Anatomically, it has been described in two different forms: intra lobar and extra lobar. Intra lobar pulmonary sequestration, which comprises 75% of all PS, the abnormal tissue is surrounded by normal lung, so it shares the same pleura as normal lung tissue. while the extra lobar form is separated from normal lung tissue with its own pleura and maintains complete anatomical and physiological separation between the cyst and the adjacent normal lung [5].
In the case presented here, the lung parenchyma was found to share the same pleura with normal lung tissue, and is therefore the intra lobar type.
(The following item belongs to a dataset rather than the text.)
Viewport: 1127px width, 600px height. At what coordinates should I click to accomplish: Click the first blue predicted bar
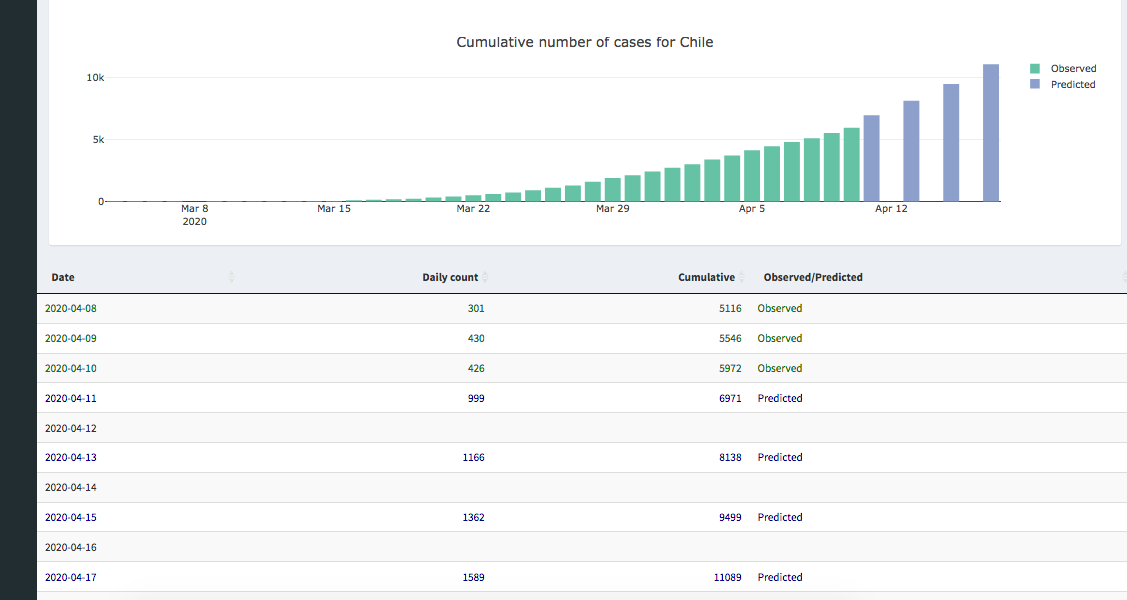click(871, 158)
It has also been claimed that intra lobar sequestration may arise as an acquired lesion, possibly secondary to local infection, such as bronchiectasis [6,7].
Patients with ILS frequently show signs of respiratory tract infection, whereas those with ELS are generally asymptomatic [2].
Intralobar pulmonary sequestration with a carcinoid tumor has rarely been reported in the literature. First described by Juettner et al. who report an association between carcinoid tumor and intra lobar sequestration.
Carcinoid tumorlet is a nodular proliferation of neuroendocrine cells and arises from focal areas of bronchial and bronchiolar Kultschitsky cells, usually associated with diffuse bronchiectasis and intralobar sequestration [7–10].
D’Agati and Perzin found that pulmonary tumor-lets had tumor characteristics since they could metastasize to the lymph nodes [11].
Chromogranin A, CD56 and synaptophysin are the most useful neuroendocrine immunohistochemical markers, and low levels of Ki-67 can help to distinguish neuroendocrine from small-cell carcinoma. In the present case the nodule was 0.4 cm, and positive for synaptophysin, chromogranin A, CK-L, Ki-67 (<1% positive), TIF1 and CD56, and negative for S-100, so carcinoid tumorlet was diagnosed.
Pulmonary carcinoid tumors are neoplasms of neuroendocrine origin.
They account for approximately 25~30% of all carcinoid tumors and approximately 3% of all bronchopulmonary neoplasms [1].
Certain studies claim that carcinoid tumor may be induced by hypoxia caused by bronchiectasis or other chronic bronchitis lesions.
In the case studied by Eustace et al. (1996), the carcinoid tumor occluded the airway proximal to the sequestered segment, resulting in distal stasis and thereby creating a potential site for chronic infection; these findings suggest that the carcinoid tumor caused the sequestration [7].
In our case, the patient had a medical history of long-term inflammation in the form of recurrent pneumonia that persisted for several years. The carcinoid tumor in our patient did not occlude the airway, and therefore, the tumor probably did not cause the inflammation.
We assume that the carcinoid tumor was a complication of the intralobar pulmonary sequestration. However, to date, the etiology of the intralobar sequestration in association with the carcinoid tumor remains disputed.
Patients with pulmonary sequestration are frequently treated for benign diseases such as pneumonia. If the symptoms of patients with pulmonary sequestration are not serious, the condition may not warrant intervention and thus persist for several years.
However, as previously mentioned, carcinoid tumors are lowgrade malignancies. Without treatment, a carcinoid tumor with sequestration can worsen a patient’s condition and spread to other organs.
Patients with intralobar pulmonary sequestration and carcinoid tumors should receive regular follow-up examinations after treatment to detect recurrence or metastasis of carcinoid tumors.
Further studies are required to investigate the pathogenesis of carcinoid tumors associated with pulmonary sequestration.
Conclusion
This report presents a rare clinical case of pulmonary sequestration as well as carcinoid tumor. When an endobronchial nodule is found in the lung of patients with recurrent pneumonia resistant to antibiotics. Neoplastic etiologies should be considered; followed by diagnostic imaging procedures as well as prompt surgical removal.